Abolire la maturità? No, teniamoci l’esame di stato e aboliamo Ungaretti

Ma no, perché abolirlo? Negli anni scorsi, a ogni giugno, scrivevo più o meno lo stesso articolo di commento all’Esame di stato concludendo che insomma sarebbe stato meglio abolirlo, tanto lo passano tutti, e un esame in cui quasi tutti vengono promossi non è un esame, meglio risparmiare la fatica e i soldi (perché montare la macchina, tra l’altro, costa). Ma commettevo un errore categoriale. L’Esame di stato non va sistemato, mentalmente, nella categoria “Esami”. In quale, allora?
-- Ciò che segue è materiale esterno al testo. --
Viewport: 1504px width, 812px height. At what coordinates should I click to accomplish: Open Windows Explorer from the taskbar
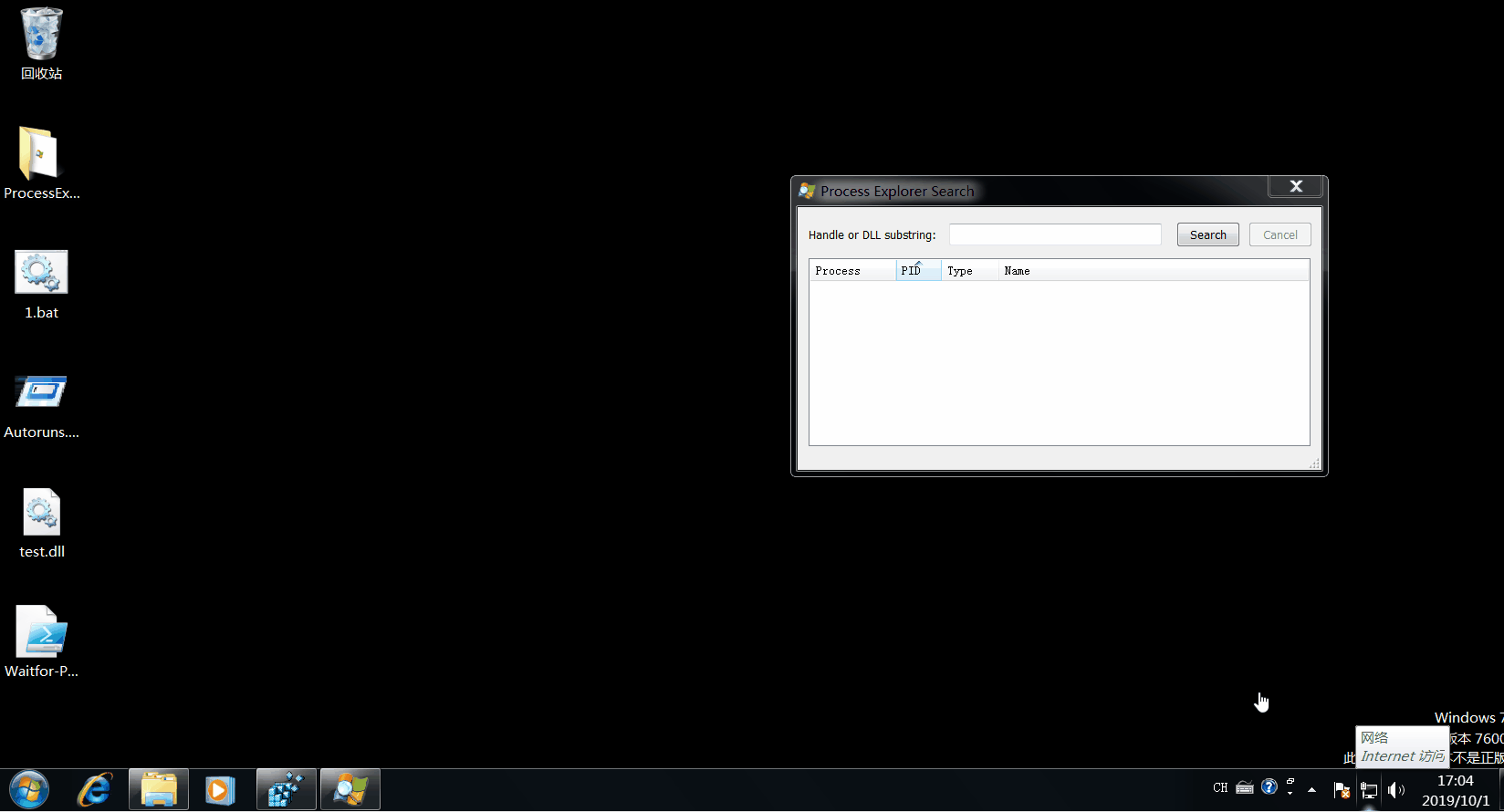click(x=159, y=789)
Un po’ in quella del “coming of age”, cioè prova o rito di passaggio che simbolicamente sanziona la transizione dalla condizione di “immaturo” a quella di “maturo” (il vecchio nome aveva il suo perché). Una prova di passaggio commisurata ai nostri tempi incruenti: non buttarsi da un albero o dormire una notte nella foresta o affrontare un puma a mani nude ma prima (1) preparare la famosa tesina, cioè uno scritto di 7-8 pagine in cui si collegano in un unico discorsone il maggior numero di argomenti, discipline, problemi che si sono studiati a scuola, tenuti insieme se possibile da un’unica capientissima Istanza Morale, poi (2) presentarsi a scuola vestiti decentemente per scrivere dei temi e parlare (della tesina e altro) con alcuni dei propri professori + alcuni professori che vengono da altre scuole. Impegno serio, tutto sommato, ma non a livello-puma.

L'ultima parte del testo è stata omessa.